■ WHAT THE TASK REQUIRES
All lines from the one holding "Instruction: Click the" to the end of the listing are to be output exactly, both ends included, with any pictures left out.
____ WORKING DATA
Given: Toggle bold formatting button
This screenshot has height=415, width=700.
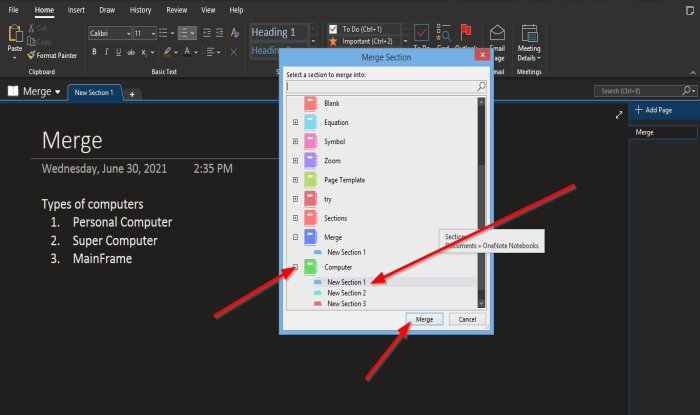Looking at the screenshot, I should click(94, 52).
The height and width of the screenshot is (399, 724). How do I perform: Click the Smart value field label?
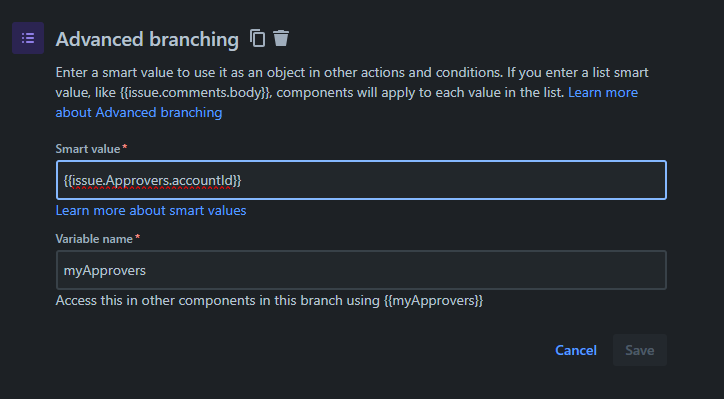click(88, 149)
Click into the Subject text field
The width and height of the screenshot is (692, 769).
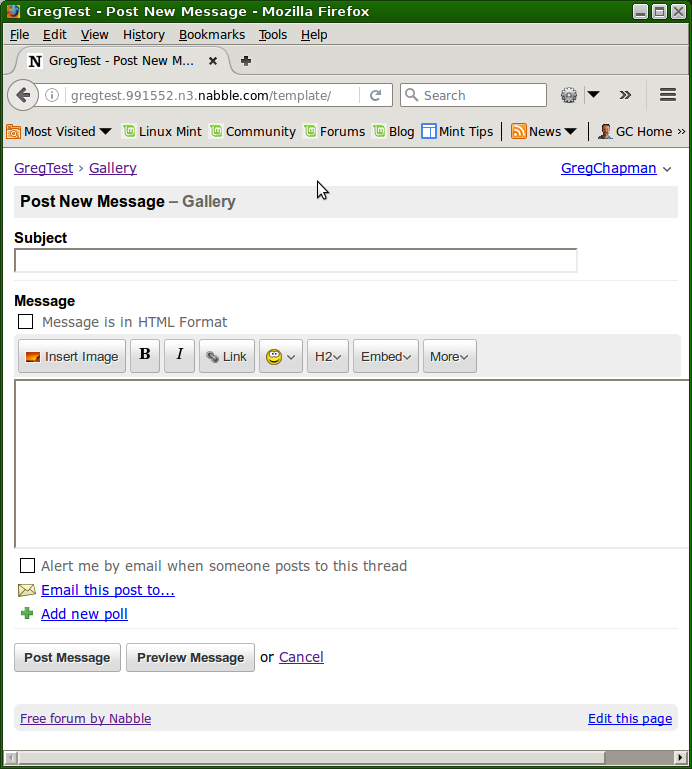tap(295, 261)
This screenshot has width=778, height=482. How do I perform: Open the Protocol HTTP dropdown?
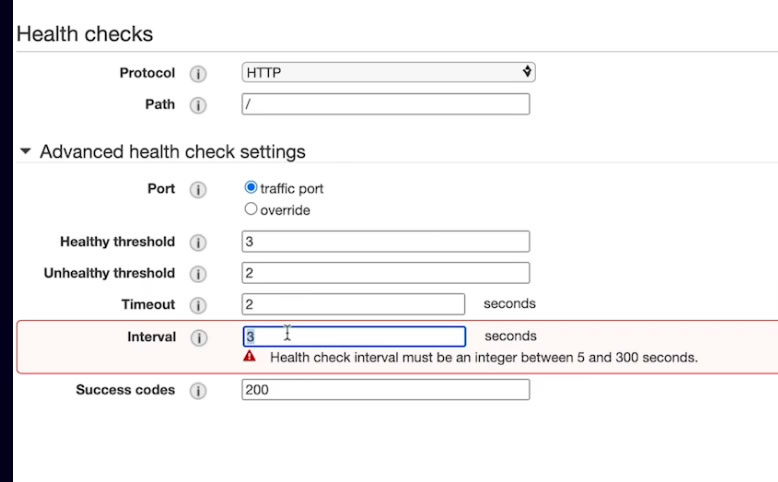coord(388,72)
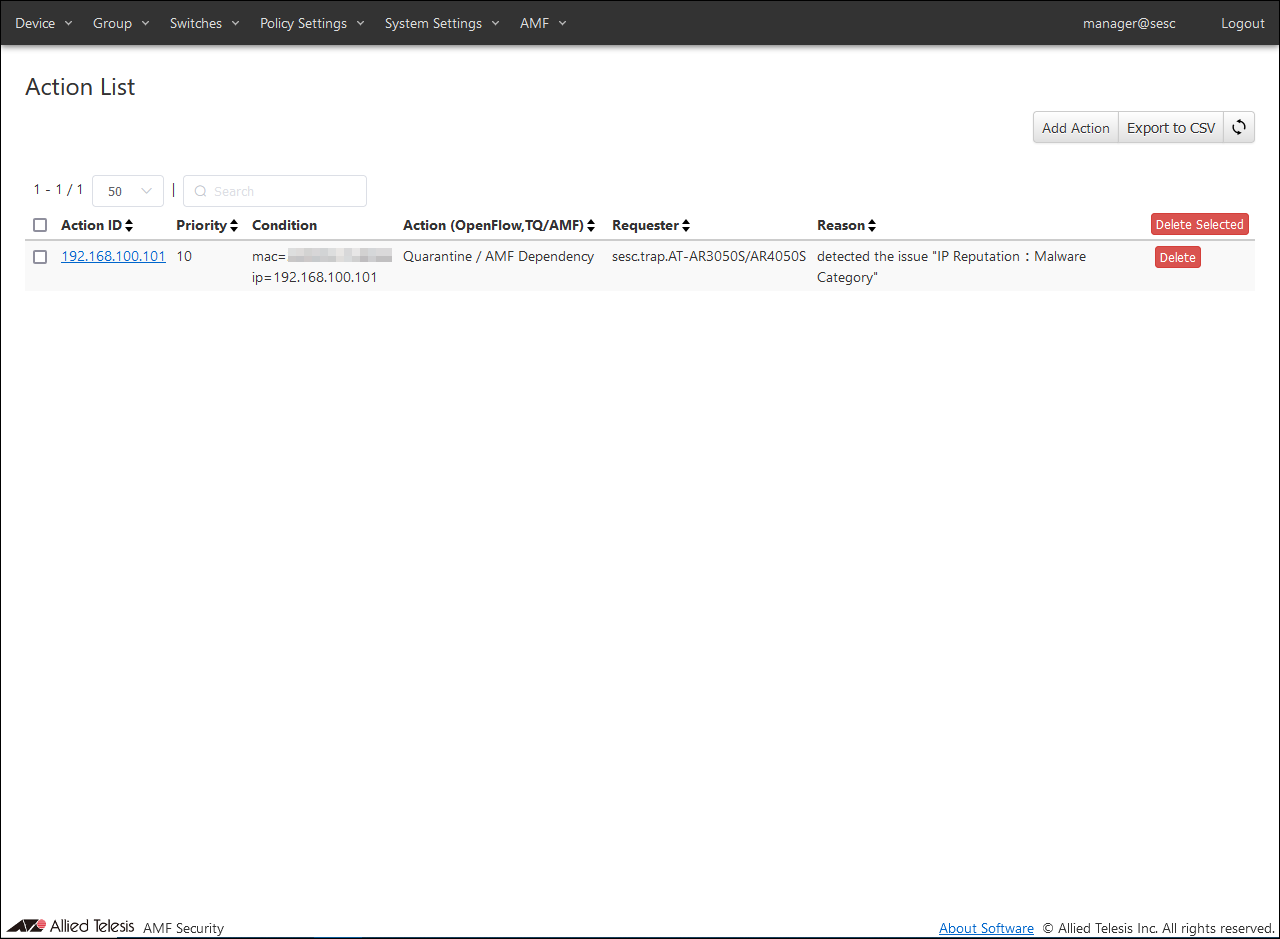Screen dimensions: 1280x939
Task: Sort the table by Requester
Action: coord(686,226)
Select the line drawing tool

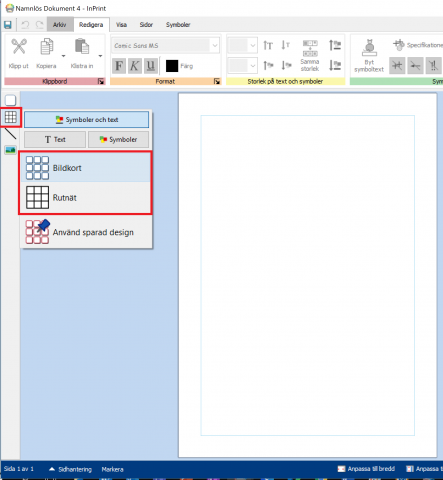pos(10,133)
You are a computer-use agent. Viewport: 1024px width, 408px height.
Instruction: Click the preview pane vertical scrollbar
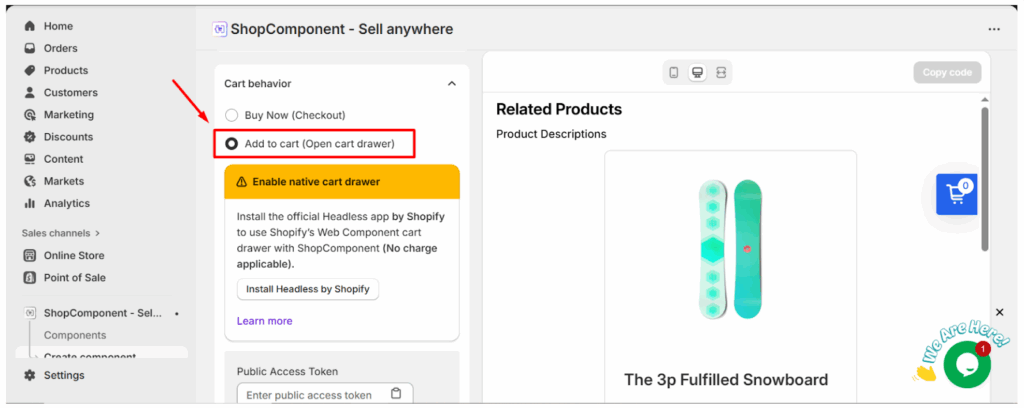point(984,180)
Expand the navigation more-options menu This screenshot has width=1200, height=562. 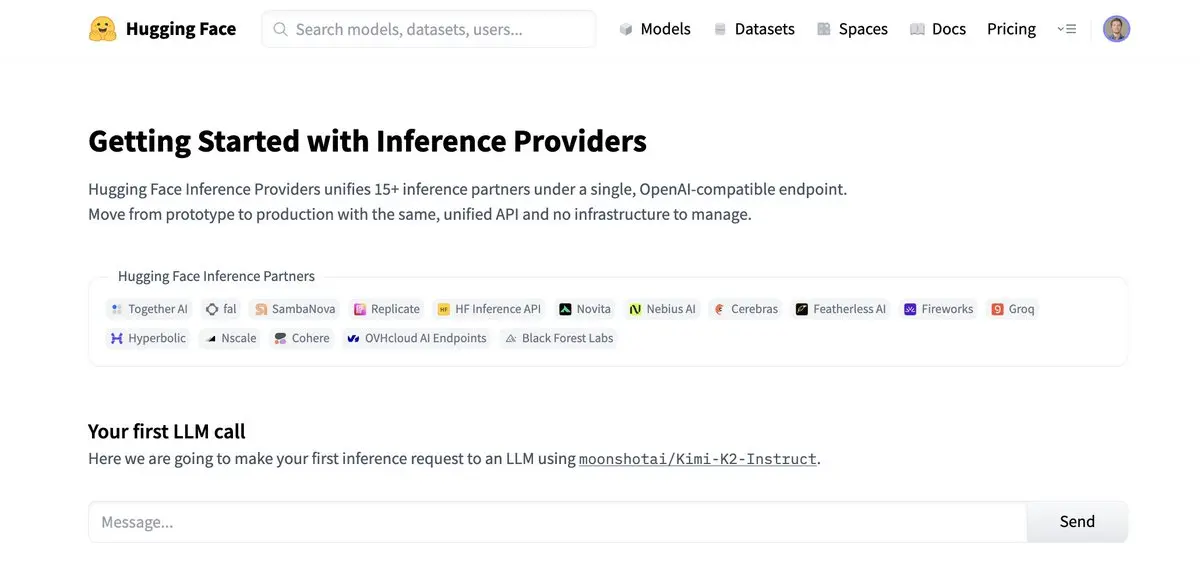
________
■ SOLUTION
Instruction: Click the preview pane vertical scrollbar
point(984,180)
Expand the navigation more-options menu This screenshot has width=1200, height=562. 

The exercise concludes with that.